__What you have to do__
Copy out the entire listing, keeping each line exactly as it is.
※
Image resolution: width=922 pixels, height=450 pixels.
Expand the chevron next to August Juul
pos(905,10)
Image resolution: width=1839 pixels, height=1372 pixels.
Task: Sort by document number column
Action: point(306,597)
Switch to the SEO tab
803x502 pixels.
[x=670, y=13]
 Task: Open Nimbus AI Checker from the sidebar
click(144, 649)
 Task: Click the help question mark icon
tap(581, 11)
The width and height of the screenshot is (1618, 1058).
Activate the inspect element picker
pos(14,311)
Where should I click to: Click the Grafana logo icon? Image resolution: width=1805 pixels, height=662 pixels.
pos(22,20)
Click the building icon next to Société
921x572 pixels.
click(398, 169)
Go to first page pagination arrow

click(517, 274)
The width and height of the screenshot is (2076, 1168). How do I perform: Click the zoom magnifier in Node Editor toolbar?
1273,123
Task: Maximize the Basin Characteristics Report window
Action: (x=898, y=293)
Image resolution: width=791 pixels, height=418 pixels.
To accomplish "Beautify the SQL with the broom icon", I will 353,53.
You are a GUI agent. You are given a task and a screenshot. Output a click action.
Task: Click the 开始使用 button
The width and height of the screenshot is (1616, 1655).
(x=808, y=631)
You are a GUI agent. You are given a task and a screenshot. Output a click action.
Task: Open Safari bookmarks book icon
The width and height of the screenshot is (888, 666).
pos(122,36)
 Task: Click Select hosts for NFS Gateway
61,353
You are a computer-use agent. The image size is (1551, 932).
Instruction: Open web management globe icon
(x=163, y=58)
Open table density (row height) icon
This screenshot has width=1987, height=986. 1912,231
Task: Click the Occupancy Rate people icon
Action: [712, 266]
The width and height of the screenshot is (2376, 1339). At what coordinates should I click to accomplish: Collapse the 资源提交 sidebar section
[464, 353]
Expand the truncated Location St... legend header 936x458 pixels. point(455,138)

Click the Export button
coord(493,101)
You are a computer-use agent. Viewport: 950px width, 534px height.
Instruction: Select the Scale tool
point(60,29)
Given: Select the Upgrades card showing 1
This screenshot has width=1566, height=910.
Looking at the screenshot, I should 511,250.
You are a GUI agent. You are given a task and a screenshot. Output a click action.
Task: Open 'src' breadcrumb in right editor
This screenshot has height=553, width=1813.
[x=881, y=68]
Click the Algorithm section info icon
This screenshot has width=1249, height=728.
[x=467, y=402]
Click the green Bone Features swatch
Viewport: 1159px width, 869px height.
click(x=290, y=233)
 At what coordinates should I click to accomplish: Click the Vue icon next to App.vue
※
__Final answer__
Image resolution: width=922 pixels, height=450 pixels.
Expand the chevron next to August Juul
pos(905,10)
Image resolution: width=1839 pixels, height=1372 pixels.
Task: Sort by document number column
Action: point(306,597)
Switch to the SEO tab
803x502 pixels.
[x=670, y=13]
 Task: Open Nimbus AI Checker from the sidebar
click(144, 649)
 Task: Click the help question mark icon
tap(581, 11)
The width and height of the screenshot is (1618, 1058).
Activate the inspect element picker
pos(14,311)
Where should I click to: Click the Grafana logo icon? Image resolution: width=1805 pixels, height=662 pixels.
pos(22,20)
Click the building icon next to Société
921x572 pixels.
click(398, 169)
Go to first page pagination arrow

click(517, 274)
The width and height of the screenshot is (2076, 1168). How do I perform: Click the zoom magnifier in Node Editor toolbar?
1273,123
Task: Maximize the Basin Characteristics Report window
Action: (x=898, y=293)
Image resolution: width=791 pixels, height=418 pixels.
To accomplish "Beautify the SQL with the broom icon", I will 353,53.
You are a GUI agent. You are given a task and a screenshot. Output a click action.
Task: Click the 开始使用 button
The width and height of the screenshot is (1616, 1655).
(x=808, y=631)
You are a GUI agent. You are given a task and a screenshot. Output a click action.
Task: Open Safari bookmarks book icon
The width and height of the screenshot is (888, 666).
pos(122,36)
 Task: Click Select hosts for NFS Gateway
61,353
You are a computer-use agent. The image size is (1551, 932).
Instruction: Open web management globe icon
(x=163, y=58)
Open table density (row height) icon
This screenshot has width=1987, height=986. 1912,231
Task: Click the Occupancy Rate people icon
Action: [712, 266]
The width and height of the screenshot is (2376, 1339). At what coordinates should I click to accomplish: Collapse the 资源提交 sidebar section
[464, 353]
Expand the truncated Location St... legend header 936x458 pixels. point(455,138)

Click the Export button
coord(493,101)
You are a computer-use agent. Viewport: 950px width, 534px height.
Instruction: Select the Scale tool
point(60,29)
Given: Select the Upgrades card showing 1
This screenshot has width=1566, height=910.
Looking at the screenshot, I should 511,250.
You are a GUI agent. You are given a task and a screenshot. Output a click action.
Task: Open 'src' breadcrumb in right editor
This screenshot has height=553, width=1813.
[x=881, y=68]
Click the Algorithm section info icon
This screenshot has width=1249, height=728.
[x=467, y=402]
Click the green Bone Features swatch
Viewport: 1159px width, 869px height.
click(x=290, y=233)
 At what coordinates should I click to accomplish: Click the Vue icon next to App.vue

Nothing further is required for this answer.